Wahlen: Warum Kroatien den „Weltrekord“ bei der Anzahl der Kandidaten hält

Nicht weniger als 31.802 Kandidaten traten bei den Kommunalwahlen am 18. Mai in Kroatien an. Die kroatische Presse spricht von einem Phänomen, ja sogar einem „Wunder“ in diesem Land mit nur 3,5 Millionen Wählern und sieht einen Zusammenhang mit der Vergütung der gewählten Amtsträger.
„Weltrekord!“ „Jutarnji List entzündet sich“ . Mit 3,5 Millionen Wählern liegt Kroatien bei den Kommunalwahlen 2021 deutlich vor Dänemark, einem Land mit einer Million mehr Wählern und 9.165 registrierten Kandidaten. Und das aus gutem Grund: Nicht weniger als 31.802 Menschen hätten sich für die Kommunalwahlen in Kroatien am 18. Mai beworben, betont die liberale Zeitung.
Ist Kroatien das „Mekka“ der direkten und partizipativen Demokratie, fragt die Zagreber Tageszeitung. Leider nicht, antwortet er und erklärt, dass „die Zahl von 31.802 Kandidaten, darunter 3.647 für Exekutivpositionen (Präfekten, Bürgermeister und ihre Stellvertreter) und 21.112 für Gemeindeversammlungen und -räte, eher eine allzu schwerfällige lokale Verwaltung offenbart, die zu einem wahren kostspieligen und ineffizienten Ungetüm geworden ist“ .
Kroatien hat 428 Gemeinden und 127 Städte, von denen 420 weniger als 5.000 Einwohner haben, 202 weniger als 2.000 Einwohner und 55 weniger als 1.000, erinnert Vecernji List . „Einige Kommunen geben den größten Teil ihres Haushalts für die Gehälter der Bürgermeister und anderer Angestellter aus, während für öffentliche Dienstleistungen kein Geld da ist“, heißt es in der Zeitung.
Ist die Begeisterung für die Kommunalpolitik durch die komfortablen Gehälter der Beamten motiviert?
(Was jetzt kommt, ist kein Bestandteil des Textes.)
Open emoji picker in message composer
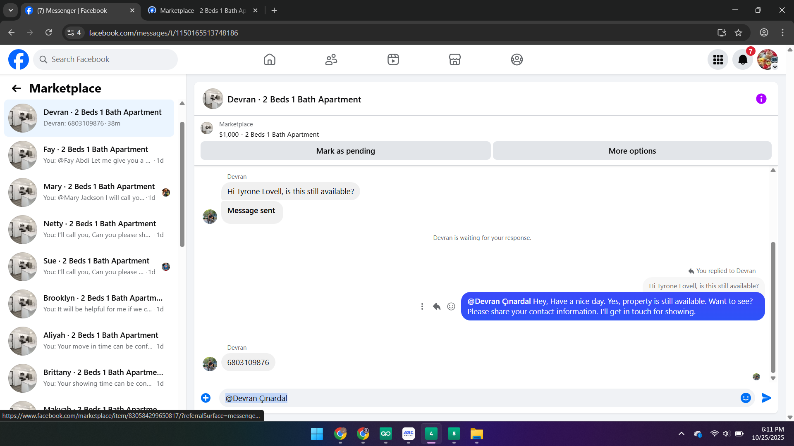(746, 398)
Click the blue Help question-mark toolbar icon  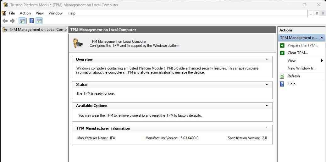pyautogui.click(x=32, y=21)
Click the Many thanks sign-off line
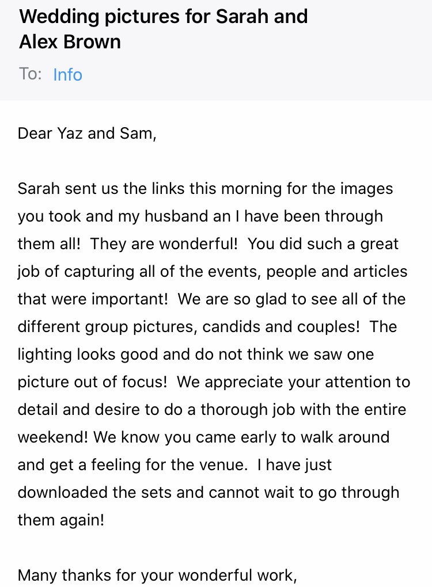The height and width of the screenshot is (587, 432). point(157,575)
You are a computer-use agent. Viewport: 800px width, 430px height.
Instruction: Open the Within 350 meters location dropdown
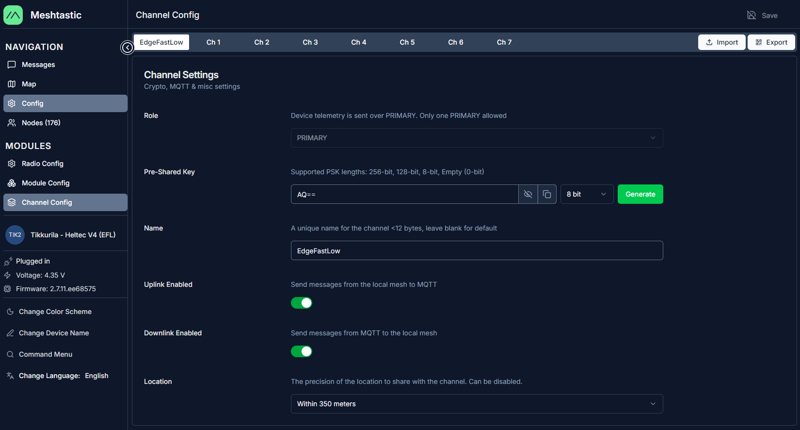point(477,404)
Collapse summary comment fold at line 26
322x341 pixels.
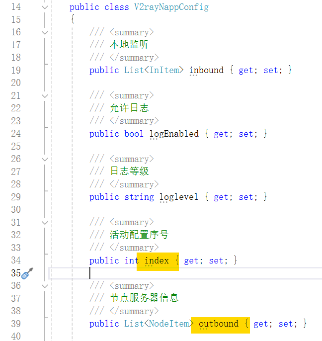click(x=45, y=159)
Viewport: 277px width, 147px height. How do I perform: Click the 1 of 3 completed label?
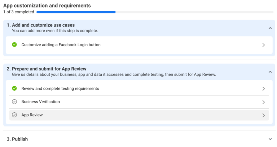[x=19, y=12]
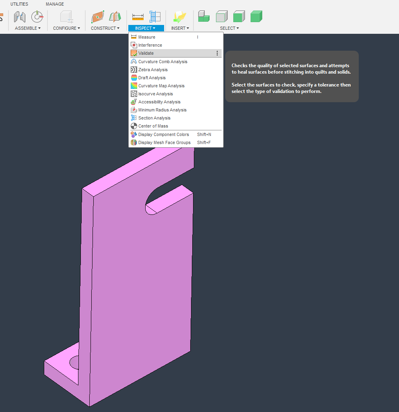Viewport: 399px width, 412px height.
Task: Start a Draft Analysis
Action: [x=152, y=78]
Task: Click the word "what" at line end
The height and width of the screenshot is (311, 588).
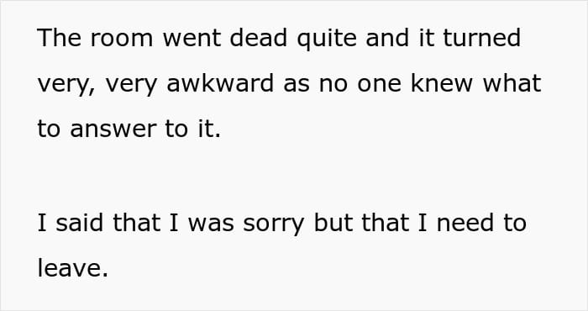Action: (x=512, y=83)
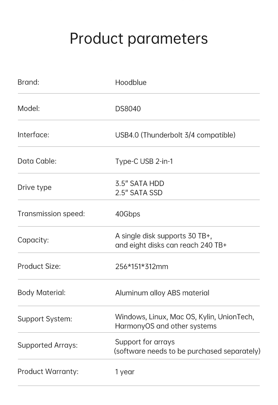The width and height of the screenshot is (278, 405).
Task: Select Aluminum alloy ABS material text
Action: (162, 293)
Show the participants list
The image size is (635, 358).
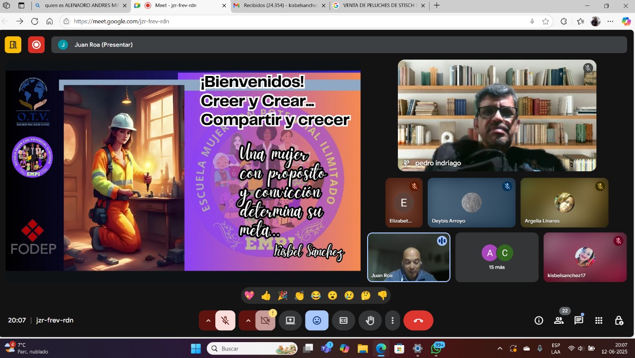coord(559,321)
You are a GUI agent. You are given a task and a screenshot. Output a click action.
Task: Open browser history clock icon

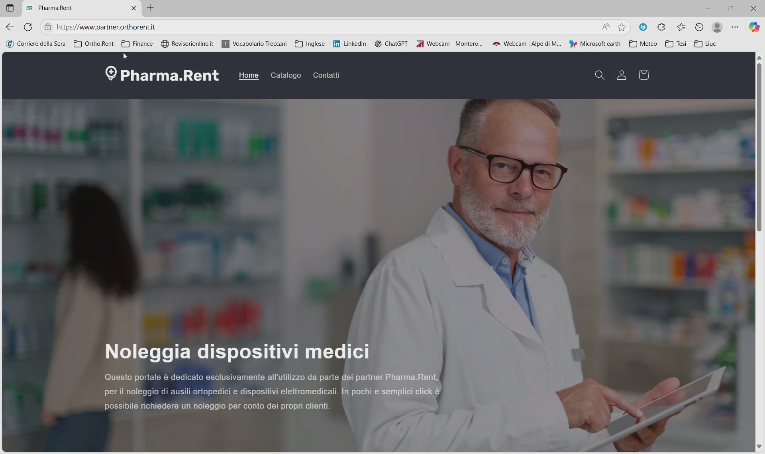[x=699, y=27]
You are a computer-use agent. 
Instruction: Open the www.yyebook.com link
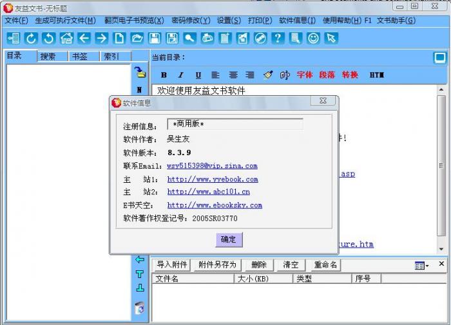[213, 180]
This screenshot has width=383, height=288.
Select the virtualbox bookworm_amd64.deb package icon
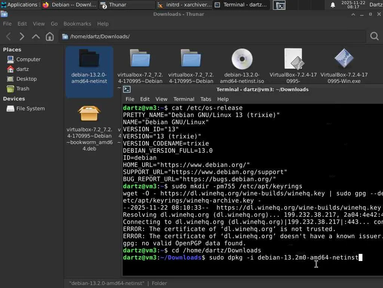tap(89, 113)
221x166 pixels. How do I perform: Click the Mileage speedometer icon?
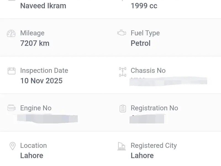11,33
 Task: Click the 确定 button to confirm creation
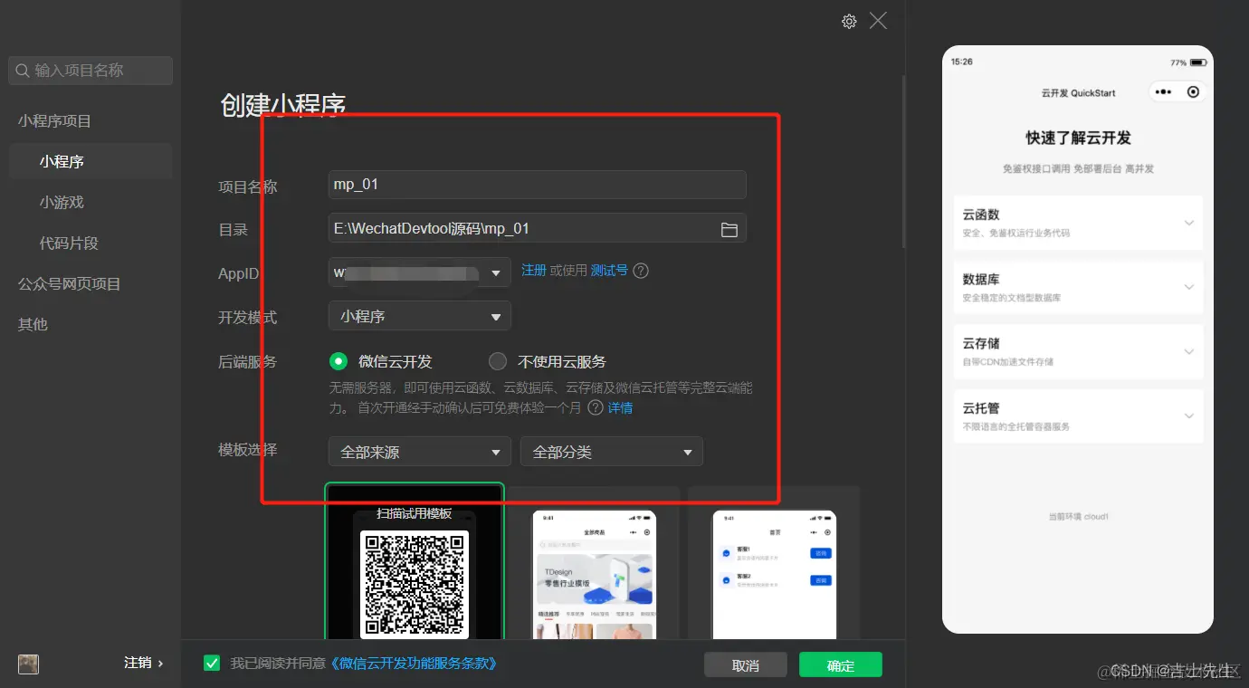coord(840,664)
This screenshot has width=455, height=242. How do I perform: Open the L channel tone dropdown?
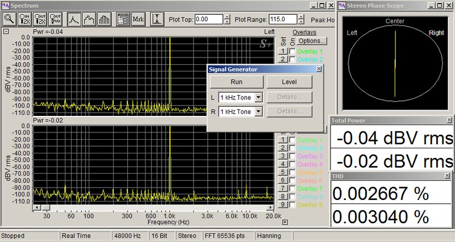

Bürgermeister mit Gehältern von über 2.000 Euro – das durchschnittliche Nettogehalt eines Kroaten wird laut EU im Jahr 2023 bei 1.028 Euro liegen – leiten Gemeinden mit wenigen hundert Einwohnern, wie etwa der neue Bürgermeister der kleinsten Gemeinde Kroatiens, Civljanje (im Hinterland von Sibenik, im Süden des Landes), die 171 Einwohner hat. Sie wurde am 18. Mai mit 88 Stimmen gewählt, berichtet die Wochenzeitung Nacional .
Die erste Runde der Kommunalwahlen bestätigte die Dominanz der regierenden konservativen Partei, der Kroatischen Demokratischen Union (HDZ), in den meisten kleinen und mittelgroßen Städten und Gemeinden. Die Hauptstadt Zagreb bleibt voraussichtlich in den Händen der Mozemo-Bewegung (Wir können – Soziale und Ökologische Linke), deren derzeitiger Bürgermeister 47 Prozent der Stimmen erhielt und damit als Favorit für die Stichwahl am 1. Juni gilt.
In Rijeka entthronten der unabhängige Kandidat der Jungen Aktion und seine Partner die Sozialdemokratische Partei (SDP), die 35 Jahre lang die drittgrößte Stadt des Landes regiert hatte. In Split, der zweitgrößten Stadt des Landes, zeichnet sich in der zweiten Runde ein erbitterter Kampf ab. Der amtierende Bürgermeister der Zentrumspartei wird von der Kroatischen Demokratischen Union und lokalen Listen bedroht.